__Task directions__:
Change every occurrence of "computer-use agent" in the listing below to "desktop automation agent", and reproduce the listing with everything else left the same.

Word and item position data
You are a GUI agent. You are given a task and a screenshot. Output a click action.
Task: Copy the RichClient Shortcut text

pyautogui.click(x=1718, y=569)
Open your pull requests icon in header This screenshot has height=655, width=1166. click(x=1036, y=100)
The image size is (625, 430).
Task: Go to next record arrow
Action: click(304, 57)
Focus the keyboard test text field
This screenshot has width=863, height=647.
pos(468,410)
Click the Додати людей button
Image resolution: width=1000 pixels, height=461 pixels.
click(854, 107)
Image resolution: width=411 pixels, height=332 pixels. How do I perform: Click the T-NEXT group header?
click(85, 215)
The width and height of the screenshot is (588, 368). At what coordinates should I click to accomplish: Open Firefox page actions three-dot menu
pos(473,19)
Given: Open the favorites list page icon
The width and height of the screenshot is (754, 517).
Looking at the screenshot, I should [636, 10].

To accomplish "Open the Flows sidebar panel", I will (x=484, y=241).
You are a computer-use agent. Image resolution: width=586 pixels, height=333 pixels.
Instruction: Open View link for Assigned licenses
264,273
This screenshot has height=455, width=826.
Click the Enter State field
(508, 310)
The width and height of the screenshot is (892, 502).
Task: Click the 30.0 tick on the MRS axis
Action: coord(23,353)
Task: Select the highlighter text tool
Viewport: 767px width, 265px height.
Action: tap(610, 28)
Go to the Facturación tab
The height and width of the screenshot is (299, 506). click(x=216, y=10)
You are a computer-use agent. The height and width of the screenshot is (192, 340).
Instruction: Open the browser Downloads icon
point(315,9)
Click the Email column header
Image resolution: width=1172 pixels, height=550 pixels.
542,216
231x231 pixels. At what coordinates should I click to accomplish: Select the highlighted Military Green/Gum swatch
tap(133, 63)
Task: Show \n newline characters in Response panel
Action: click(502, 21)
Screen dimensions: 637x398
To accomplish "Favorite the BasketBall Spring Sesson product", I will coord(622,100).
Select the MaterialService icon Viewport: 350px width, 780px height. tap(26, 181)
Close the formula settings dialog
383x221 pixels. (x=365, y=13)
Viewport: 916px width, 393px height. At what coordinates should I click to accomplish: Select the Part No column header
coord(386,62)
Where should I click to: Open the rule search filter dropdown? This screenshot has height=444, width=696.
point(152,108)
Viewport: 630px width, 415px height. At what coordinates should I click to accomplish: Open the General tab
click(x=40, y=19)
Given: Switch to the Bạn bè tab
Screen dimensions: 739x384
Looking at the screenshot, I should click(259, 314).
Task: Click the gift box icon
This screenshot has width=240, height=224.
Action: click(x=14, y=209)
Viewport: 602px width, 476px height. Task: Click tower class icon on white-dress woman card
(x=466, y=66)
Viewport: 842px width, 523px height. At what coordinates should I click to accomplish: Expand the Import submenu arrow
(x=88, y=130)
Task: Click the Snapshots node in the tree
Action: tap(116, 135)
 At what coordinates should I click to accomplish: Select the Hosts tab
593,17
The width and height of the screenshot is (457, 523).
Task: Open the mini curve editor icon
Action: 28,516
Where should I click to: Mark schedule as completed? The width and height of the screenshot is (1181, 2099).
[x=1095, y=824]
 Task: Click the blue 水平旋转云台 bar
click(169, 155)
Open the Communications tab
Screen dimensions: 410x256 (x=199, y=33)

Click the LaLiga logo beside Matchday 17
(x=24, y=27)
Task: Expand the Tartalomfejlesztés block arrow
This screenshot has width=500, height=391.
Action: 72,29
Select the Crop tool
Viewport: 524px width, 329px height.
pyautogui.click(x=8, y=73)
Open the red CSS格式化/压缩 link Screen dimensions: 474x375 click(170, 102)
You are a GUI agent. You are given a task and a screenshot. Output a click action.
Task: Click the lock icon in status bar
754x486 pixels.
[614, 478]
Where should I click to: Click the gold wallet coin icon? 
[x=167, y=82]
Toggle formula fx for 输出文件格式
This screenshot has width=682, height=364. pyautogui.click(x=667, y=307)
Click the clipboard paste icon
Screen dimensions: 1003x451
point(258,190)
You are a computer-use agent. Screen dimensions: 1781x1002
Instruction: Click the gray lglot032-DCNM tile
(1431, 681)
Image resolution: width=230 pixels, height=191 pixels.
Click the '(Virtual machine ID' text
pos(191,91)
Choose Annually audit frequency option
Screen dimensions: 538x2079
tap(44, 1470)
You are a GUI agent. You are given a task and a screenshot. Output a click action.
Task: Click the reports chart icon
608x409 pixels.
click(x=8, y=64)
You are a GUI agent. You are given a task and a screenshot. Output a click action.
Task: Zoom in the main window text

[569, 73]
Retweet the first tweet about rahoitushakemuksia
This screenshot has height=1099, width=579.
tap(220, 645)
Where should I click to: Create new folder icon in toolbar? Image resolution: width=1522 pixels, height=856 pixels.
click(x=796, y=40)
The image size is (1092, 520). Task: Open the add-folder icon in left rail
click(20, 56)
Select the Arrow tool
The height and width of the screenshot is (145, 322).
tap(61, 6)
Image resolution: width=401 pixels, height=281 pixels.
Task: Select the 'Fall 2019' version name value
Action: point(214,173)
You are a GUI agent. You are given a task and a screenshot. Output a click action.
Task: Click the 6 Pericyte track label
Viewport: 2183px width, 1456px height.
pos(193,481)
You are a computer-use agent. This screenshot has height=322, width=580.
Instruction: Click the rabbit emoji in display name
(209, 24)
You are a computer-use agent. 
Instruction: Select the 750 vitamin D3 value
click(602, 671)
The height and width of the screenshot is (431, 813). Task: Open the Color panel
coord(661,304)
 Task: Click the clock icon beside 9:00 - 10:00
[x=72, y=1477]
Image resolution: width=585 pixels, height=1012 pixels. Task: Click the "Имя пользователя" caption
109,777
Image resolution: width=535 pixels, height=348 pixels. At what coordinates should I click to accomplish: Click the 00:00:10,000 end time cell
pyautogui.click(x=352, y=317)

__Answer__:
You are a GUI agent. You are given a task and a screenshot. Output a click action.
Task: Copy the RichClient Shortcut text

pyautogui.click(x=1718, y=569)
Open your pull requests icon in header This screenshot has height=655, width=1166. click(x=1036, y=100)
The image size is (625, 430).
Task: Go to next record arrow
Action: click(304, 57)
Focus the keyboard test text field
This screenshot has width=863, height=647.
pos(468,410)
Click the Додати людей button
Image resolution: width=1000 pixels, height=461 pixels.
click(854, 107)
Image resolution: width=411 pixels, height=332 pixels. How do I perform: Click the T-NEXT group header?
click(85, 215)
The width and height of the screenshot is (588, 368). At what coordinates should I click to accomplish: Open Firefox page actions three-dot menu
pos(473,19)
Given: Open the favorites list page icon
The width and height of the screenshot is (754, 517).
Looking at the screenshot, I should [636, 10].

To accomplish "Open the Flows sidebar panel", I will (x=484, y=241).
You are a desktop automation agent. Image resolution: width=586 pixels, height=333 pixels.
Instruction: Open View link for Assigned licenses
264,273
This screenshot has height=455, width=826.
Click the Enter State field
(508, 310)
The width and height of the screenshot is (892, 502).
Task: Click the 30.0 tick on the MRS axis
Action: coord(23,353)
Task: Select the highlighter text tool
Viewport: 767px width, 265px height.
Action: tap(610, 28)
Go to the Facturación tab
The height and width of the screenshot is (299, 506). click(x=216, y=10)
You are a desktop automation agent. The height and width of the screenshot is (192, 340).
Instruction: Open the browser Downloads icon
point(315,9)
Click the Email column header
Image resolution: width=1172 pixels, height=550 pixels.
542,216
231x231 pixels. At what coordinates should I click to accomplish: Select the highlighted Military Green/Gum swatch
tap(133, 63)
Task: Show \n newline characters in Response panel
Action: click(502, 21)
Screen dimensions: 637x398
To accomplish "Favorite the BasketBall Spring Sesson product", I will coord(622,100).
Select the MaterialService icon Viewport: 350px width, 780px height. tap(26, 181)
Close the formula settings dialog
383x221 pixels. (x=365, y=13)
Viewport: 916px width, 393px height. At what coordinates should I click to accomplish: Select the Part No column header
coord(386,62)
Where should I click to: Open the rule search filter dropdown? This screenshot has height=444, width=696.
point(152,108)
Viewport: 630px width, 415px height. At what coordinates should I click to accomplish: Open the General tab
click(x=40, y=19)
Given: Switch to the Bạn bè tab
Screen dimensions: 739x384
Looking at the screenshot, I should click(259, 314).
Task: Click the gift box icon
This screenshot has width=240, height=224.
Action: click(x=14, y=209)
Viewport: 602px width, 476px height. Task: Click tower class icon on white-dress woman card
(x=466, y=66)
Viewport: 842px width, 523px height. At what coordinates should I click to accomplish: Expand the Import submenu arrow
(x=88, y=130)
Task: Click the Snapshots node in the tree
Action: tap(116, 135)
 At what coordinates should I click to accomplish: Select the Hosts tab
593,17
The width and height of the screenshot is (457, 523).
Task: Open the mini curve editor icon
Action: 28,516
Where should I click to: Mark schedule as completed? The width and height of the screenshot is (1181, 2099).
[x=1095, y=824]
 Task: Click the blue 水平旋转云台 bar
click(169, 155)
Open the Communications tab
Screen dimensions: 410x256 (x=199, y=33)

Click the LaLiga logo beside Matchday 17
(x=24, y=27)
Task: Expand the Tartalomfejlesztés block arrow
This screenshot has width=500, height=391.
Action: 72,29
Select the Crop tool
Viewport: 524px width, 329px height.
pyautogui.click(x=8, y=73)
Open the red CSS格式化/压缩 link Screen dimensions: 474x375 click(170, 102)
You are a GUI agent. You are given a task and a screenshot. Output a click action.
Task: Click the lock icon in status bar
754x486 pixels.
[614, 478]
Where should I click to: Click the gold wallet coin icon? 
[x=167, y=82]
Toggle formula fx for 输出文件格式
This screenshot has width=682, height=364. pyautogui.click(x=667, y=307)
Click the clipboard paste icon
Screen dimensions: 1003x451
point(258,190)
You are a desktop automation agent. Screen dimensions: 1781x1002
Instruction: Click the gray lglot032-DCNM tile
(1431, 681)
Image resolution: width=230 pixels, height=191 pixels.
Click the '(Virtual machine ID' text
pos(191,91)
Choose Annually audit frequency option
Screen dimensions: 538x2079
tap(44, 1470)
You are a GUI agent. You are given a task and a screenshot. Output a click action.
Task: Click the reports chart icon
608x409 pixels.
click(x=8, y=64)
You are a GUI agent. You are given a task and a screenshot. Output a click action.
Task: Zoom in the main window text

[569, 73]
Retweet the first tweet about rahoitushakemuksia
This screenshot has height=1099, width=579.
tap(220, 645)
Where should I click to: Create new folder icon in toolbar? Image resolution: width=1522 pixels, height=856 pixels.
click(x=796, y=40)
The image size is (1092, 520). Task: Open the add-folder icon in left rail
click(20, 56)
Select the Arrow tool
The height and width of the screenshot is (145, 322).
tap(61, 6)
Image resolution: width=401 pixels, height=281 pixels.
Task: Select the 'Fall 2019' version name value
Action: point(214,173)
You are a GUI agent. You are given a task and a screenshot. Output a click action.
Task: Click the 6 Pericyte track label
Viewport: 2183px width, 1456px height.
pos(193,481)
You are a desktop automation agent. This screenshot has height=322, width=580.
Instruction: Click the rabbit emoji in display name
(209, 24)
You are a desktop automation agent. 
Instruction: Select the 750 vitamin D3 value
click(602, 671)
The height and width of the screenshot is (431, 813). Task: Open the Color panel
coord(661,304)
 Task: Click the clock icon beside 9:00 - 10:00
[x=72, y=1477]
Image resolution: width=585 pixels, height=1012 pixels. Task: Click the "Имя пользователя" caption
109,777
Image resolution: width=535 pixels, height=348 pixels. At what coordinates should I click to accomplish: Click the 00:00:10,000 end time cell
pyautogui.click(x=352, y=317)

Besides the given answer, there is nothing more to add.